Shortly after the announcement, the scrap was widely declared by scholars as a clear, even ham handed, forgery, even so far as having been observed to preserve ‘typos’ that matched up with other known documents. But then, perhaps not surprisingly, just in time for Holy Week and Easter, results were announced that claimed to show that the papyrus amd ink where ancient according to Carbon dating.

The news was everywhere, and again raised those same questions about sex and gender that are so near and dear to those who champion the authenticity of the papyrus.

However, experts are now showing that the scrap can conclusively been tied to another lot of known forgeries. The other known forgery, an excerpt from the Gospel of St. John, uses the exact same ink, with the same implement, and in the handwriting.

In a blog post on CNN, Joel S. Baden – an associate professor of Old Testament at Yale Divinity School – and Candida Moss – a professor of New Testament and early Christianity at the University of Notre Dame – said: ‘It’s never a good sign for a text of doubtful authenticity to be found in the company of a sure forgery.

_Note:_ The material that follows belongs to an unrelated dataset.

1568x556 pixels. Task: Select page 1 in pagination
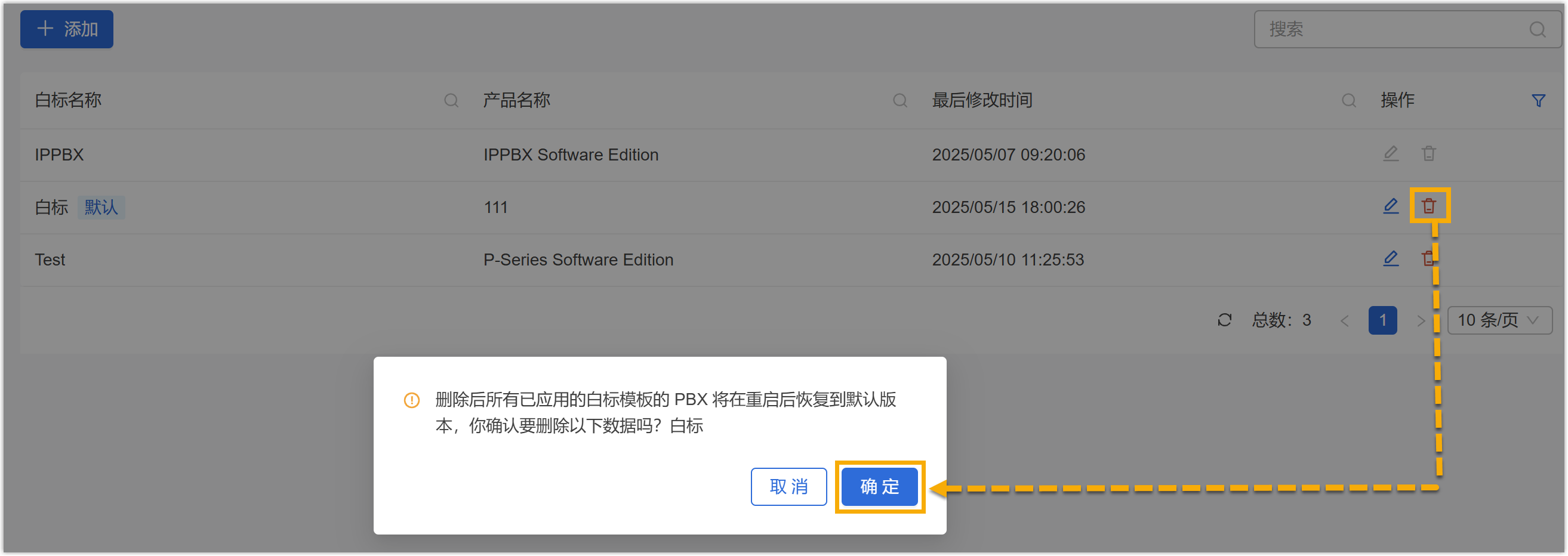click(1382, 320)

‘More directly: Multiple experts agree that the fragment of John and the Jesus’ wife papyrus are written in the same hand, using the same ink and even the same writing instrument. Simply put: If one is a forgery, they’re both forgeries.’

Herbert Thompson's "Gospel of St John," page 7 (left); Coptic John fragment recto (right), illustrating how a forger could have copied every second line of this text.
Herbert Thompson’s “Gospel of St John,”  (left); Coptic John fragment (right), illustrating how a forger could have copied every second line of this text. (via CNN)

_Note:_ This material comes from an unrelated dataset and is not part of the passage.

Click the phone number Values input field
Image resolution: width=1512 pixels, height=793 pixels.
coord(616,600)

Christian Askeland, a Coptic specialist and assistant research professor at Indiana Wesleyan University told Charlotte Allen of the Weekly Standard: ‘The fragment [of John] contains exactly the same hand, exactly the same ink and has been written with the same writing instrument [as the ‘Jesus’ wife’ fragment].

The papyrus was examined by electrical engineering, chemistry and biology experts from Columbia University, Harvard University and the Massachusetts Institute of Technology (MIT) who declared the parchment was indeed several hundred years old.

The study, published in the Harvard Theological Review, revealed the document was found to date to eighth century Egypt, around 400 years later than Professor King originally thought.

According to a U.K. Daily Mail article

“Additional tests showed that the ink’s chemical composition is consistent with other inks used by the ancient Egyptians, while microscopic imaging found no suspicious ink pooling that critics of the papyrus said was evidence of the ink being applied in more recent times.”

“At the same time, other papyri from the collection were tested for means of comparison. One of those was a fragment from the canonical Gospel’ of John written in a rare ancient dialect of Coptic known as Lycopolitan. A Lycopolitan version of John, which was first published in 1924, is now available online.”

“Cross comparisons show the online John text was very similar to the ‘ancient’ papyrus. Furthermore, carbon dating of the John fragment suggests it was from the seventh to ninth centuries. The Lycopolitan dialect died out as a language sometime before the sixth century – a great deal of time before the papyrus was written. Experts are now saying this is evidence that the whole collection is a fake.”

Although the debate will probably continue about the authenticity of the document, it will likely be more because of the wishful thinking of proponents of novel ideas in Christianity trying to claim ancient credence , and less to do with actual scholarly expertise and scientific fact.